8. Uit het voorgaande volgt dat verweerder het bezwaar van eiseressen 1 en 2 niet ongegrond, maar niet-ontvankelijk had dienen te verklaren.
9. Het beroep, voor zover ingesteld door eiseressen 1 en 2, is gegrond. De beroepsgronden die eiseressen 1 en 2 hebben aangevoerd, behoeven geen bespreking meer. Het bestreden besluit dient te worden vernietigd. De rechtbank ziet aanleiding zelf in de zaak te voorzien door het bezwaar van eiseressen 1 en 2 tegen de primaire besluiten niet-ontvankelijk te verklaren en zal bepalen dat deze uitspraak in de plaats treedt van het vernietigde besluit.
10. Omdat de rechtbank het beroep, voor zover ingesteld door eiseressen 1 en 2, gegrond verklaart, bepaalt de rechtbank dat verweerder aan eiseressen 1 en 2 het door hen betaalde griffierecht vergoedt.

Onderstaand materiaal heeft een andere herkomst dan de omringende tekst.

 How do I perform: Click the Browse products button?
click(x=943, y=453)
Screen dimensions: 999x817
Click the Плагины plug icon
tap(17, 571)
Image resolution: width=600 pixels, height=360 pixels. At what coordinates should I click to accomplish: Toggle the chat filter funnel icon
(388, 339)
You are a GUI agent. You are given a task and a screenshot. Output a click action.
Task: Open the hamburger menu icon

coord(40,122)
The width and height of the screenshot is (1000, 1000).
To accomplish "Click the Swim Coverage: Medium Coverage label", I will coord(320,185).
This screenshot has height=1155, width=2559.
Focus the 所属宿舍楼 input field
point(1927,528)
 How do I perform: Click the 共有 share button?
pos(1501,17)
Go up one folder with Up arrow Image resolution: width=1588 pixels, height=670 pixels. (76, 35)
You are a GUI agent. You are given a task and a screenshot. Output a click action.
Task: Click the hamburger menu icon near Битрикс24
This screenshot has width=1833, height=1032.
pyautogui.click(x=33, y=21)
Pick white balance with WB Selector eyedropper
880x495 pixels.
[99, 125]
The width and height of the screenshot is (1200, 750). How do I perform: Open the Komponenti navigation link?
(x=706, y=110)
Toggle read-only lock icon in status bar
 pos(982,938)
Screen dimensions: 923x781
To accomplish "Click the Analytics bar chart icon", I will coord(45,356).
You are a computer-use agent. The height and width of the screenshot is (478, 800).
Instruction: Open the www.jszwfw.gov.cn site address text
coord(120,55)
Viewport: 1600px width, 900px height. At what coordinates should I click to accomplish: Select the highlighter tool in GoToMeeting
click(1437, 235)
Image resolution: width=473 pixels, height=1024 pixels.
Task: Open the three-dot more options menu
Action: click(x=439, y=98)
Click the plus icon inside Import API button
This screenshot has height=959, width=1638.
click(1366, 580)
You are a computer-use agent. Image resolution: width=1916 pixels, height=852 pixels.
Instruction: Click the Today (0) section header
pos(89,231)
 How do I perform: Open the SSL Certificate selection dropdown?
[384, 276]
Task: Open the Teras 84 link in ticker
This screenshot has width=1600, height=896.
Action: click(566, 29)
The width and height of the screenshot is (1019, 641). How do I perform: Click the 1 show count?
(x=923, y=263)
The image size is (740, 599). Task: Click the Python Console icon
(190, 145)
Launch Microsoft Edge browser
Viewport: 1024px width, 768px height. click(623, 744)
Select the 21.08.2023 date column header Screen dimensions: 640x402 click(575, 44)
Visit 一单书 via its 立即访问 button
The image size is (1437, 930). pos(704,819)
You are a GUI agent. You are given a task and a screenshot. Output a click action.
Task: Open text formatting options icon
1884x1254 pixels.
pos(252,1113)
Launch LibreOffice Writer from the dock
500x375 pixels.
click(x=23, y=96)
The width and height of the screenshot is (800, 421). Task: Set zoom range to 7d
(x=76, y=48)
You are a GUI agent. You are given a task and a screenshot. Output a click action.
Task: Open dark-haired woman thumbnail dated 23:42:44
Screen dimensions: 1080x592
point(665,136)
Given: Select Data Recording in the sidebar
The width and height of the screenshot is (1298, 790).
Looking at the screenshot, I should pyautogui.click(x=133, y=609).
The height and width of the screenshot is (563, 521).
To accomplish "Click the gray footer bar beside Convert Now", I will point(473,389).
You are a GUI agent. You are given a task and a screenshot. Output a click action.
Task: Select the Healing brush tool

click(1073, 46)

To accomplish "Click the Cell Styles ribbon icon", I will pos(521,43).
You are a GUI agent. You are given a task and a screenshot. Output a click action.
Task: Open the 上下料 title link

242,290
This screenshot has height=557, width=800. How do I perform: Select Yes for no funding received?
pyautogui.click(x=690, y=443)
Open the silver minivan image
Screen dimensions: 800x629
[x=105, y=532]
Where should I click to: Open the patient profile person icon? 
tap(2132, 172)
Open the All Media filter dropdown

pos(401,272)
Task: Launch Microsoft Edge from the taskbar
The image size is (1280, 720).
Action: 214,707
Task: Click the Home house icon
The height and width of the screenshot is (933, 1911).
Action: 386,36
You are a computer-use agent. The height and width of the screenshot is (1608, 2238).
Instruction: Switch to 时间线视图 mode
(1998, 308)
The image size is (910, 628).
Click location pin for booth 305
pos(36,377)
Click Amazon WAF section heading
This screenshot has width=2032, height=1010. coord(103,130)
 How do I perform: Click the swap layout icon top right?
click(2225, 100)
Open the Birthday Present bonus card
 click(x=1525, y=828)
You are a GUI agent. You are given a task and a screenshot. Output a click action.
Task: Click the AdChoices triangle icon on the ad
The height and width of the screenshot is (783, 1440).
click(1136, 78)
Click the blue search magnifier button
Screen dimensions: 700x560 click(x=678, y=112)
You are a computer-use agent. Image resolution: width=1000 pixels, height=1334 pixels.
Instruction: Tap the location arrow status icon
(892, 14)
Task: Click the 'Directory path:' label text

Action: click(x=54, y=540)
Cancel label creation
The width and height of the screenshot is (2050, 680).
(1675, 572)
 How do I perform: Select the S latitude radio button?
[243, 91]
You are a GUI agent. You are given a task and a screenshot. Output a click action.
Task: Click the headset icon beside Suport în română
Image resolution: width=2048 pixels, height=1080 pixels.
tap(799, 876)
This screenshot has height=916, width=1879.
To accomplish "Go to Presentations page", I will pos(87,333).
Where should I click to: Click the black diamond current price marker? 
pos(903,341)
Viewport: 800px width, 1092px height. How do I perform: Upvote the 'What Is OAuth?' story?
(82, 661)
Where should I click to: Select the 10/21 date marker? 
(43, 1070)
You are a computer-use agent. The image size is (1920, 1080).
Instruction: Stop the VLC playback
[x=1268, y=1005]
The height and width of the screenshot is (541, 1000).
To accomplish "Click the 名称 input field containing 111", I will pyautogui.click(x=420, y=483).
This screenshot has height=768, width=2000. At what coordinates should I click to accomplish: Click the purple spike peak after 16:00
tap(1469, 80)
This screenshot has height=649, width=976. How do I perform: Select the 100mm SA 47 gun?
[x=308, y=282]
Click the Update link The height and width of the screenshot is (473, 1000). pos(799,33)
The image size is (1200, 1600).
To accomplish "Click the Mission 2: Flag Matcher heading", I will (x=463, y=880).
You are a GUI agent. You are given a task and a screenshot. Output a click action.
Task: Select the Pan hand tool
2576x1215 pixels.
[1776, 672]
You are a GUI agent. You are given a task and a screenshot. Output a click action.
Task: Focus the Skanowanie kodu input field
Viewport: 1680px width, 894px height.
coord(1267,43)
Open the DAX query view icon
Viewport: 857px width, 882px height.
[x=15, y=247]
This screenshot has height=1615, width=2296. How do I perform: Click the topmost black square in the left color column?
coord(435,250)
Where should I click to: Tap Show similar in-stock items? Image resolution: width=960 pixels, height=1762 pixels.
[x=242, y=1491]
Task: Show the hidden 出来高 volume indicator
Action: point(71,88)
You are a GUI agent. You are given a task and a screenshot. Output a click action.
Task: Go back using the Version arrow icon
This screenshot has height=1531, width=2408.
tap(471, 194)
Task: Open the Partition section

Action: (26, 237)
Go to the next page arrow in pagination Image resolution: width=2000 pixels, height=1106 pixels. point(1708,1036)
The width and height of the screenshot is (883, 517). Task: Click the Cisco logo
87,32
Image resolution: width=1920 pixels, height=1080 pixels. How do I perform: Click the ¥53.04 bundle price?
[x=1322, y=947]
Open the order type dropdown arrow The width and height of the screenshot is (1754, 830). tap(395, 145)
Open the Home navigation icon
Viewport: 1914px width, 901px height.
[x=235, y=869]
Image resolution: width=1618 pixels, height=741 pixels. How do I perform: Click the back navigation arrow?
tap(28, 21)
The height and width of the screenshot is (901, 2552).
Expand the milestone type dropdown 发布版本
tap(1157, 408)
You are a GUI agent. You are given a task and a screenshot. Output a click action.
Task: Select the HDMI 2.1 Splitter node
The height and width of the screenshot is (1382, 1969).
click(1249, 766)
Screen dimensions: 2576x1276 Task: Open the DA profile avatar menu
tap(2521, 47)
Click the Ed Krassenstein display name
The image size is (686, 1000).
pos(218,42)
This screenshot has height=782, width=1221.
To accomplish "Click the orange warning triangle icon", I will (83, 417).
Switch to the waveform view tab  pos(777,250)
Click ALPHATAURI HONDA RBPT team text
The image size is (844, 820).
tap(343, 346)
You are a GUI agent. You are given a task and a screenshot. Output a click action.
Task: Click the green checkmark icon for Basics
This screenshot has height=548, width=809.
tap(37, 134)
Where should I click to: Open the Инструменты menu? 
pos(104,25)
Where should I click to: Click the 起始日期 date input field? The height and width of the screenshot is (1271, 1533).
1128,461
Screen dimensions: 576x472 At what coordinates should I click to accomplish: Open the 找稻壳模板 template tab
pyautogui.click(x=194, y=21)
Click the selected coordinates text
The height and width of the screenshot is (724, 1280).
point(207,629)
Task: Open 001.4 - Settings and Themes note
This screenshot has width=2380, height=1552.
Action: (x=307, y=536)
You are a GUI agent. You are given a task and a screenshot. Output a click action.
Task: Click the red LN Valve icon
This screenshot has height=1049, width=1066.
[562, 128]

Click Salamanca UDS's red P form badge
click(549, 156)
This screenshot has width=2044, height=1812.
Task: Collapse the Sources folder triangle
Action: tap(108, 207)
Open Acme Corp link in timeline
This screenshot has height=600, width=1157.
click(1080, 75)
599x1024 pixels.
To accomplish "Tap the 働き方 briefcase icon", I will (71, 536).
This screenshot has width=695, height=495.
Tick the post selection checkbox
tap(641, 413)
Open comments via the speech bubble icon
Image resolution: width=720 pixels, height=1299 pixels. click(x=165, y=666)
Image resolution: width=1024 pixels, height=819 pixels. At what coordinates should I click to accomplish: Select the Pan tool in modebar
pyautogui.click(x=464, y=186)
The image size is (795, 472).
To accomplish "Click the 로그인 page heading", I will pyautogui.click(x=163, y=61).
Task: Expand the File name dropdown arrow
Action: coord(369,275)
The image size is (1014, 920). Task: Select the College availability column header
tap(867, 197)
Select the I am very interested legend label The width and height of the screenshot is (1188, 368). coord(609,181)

11. De rechtbank veroordeelt verweerder in de door eiseressen 1 en 2 gemaakte proceskosten. Deze kosten stelt de rechtbank op grond van het Besluit proceskosten bestuursrecht voor de door een derde beroepsmatig verleende rechtsbijstand vast op € 990,- (1 punt voor het indienen van het beroepschrift, 1 punt voor het verschijnen ter zitting, met een waarde per punt van € 495,- en een wegingsfactor 1). Van overige voor vergoeding in aanmerking komende kosten is de rechtbank niet gebleken.

Beslissing

De rechtbank:
  • verklaart het beroep van eiseres 3 niet-ontvankelijk;
  • verklaart het beroep van eiseressen 1 en 2 gegrond;
  • vernietigt het bestreden besluit;
  • verklaart het bezwaar van eiseressen 1 en 2 tegen de primaire besluiten alsnog niet-ontvankelijk en bepaalt dat deze uitspraak in zoverre in de plaats treedt van het vernietigde besluit;
  • draagt verweerder op het betaalde griffierecht van € 334,- aan eiseressen 1 en 2 te vergoeden;
  • veroordeelt verweerder in de proceskosten van eiseressen 1 en 2 tot een bedrag van € 990,-.
Deze uitspraak is gedaan door mr. drs. M.S.T. Belt, voorzitter, mr. L. van Gijn en mr. J.J. Penning, rechters, in tegenwoordigheid van mr. F.E.M. Rosmalen, griffier.
De beslissing is in het openbaar uitgesproken op
griffier
voorzitter
Afschrift verzonden aan partijen op:
Rechtsmiddel
Tegen deze uitspraak kan binnen zes weken na de dag van verzending daarvan hoger beroep worden ingesteld bij de Afdeling bestuursrechtspraak van de Raad van State. Als hoger beroep is ingesteld, kan bij de voorzieningenrechter van de hogerberoepsrechter worden verzocht om het treffen van een voorlopige voorziening of om het opheffen of wijzigen van een bij deze uitspraak getroffen voorlopige voorziening.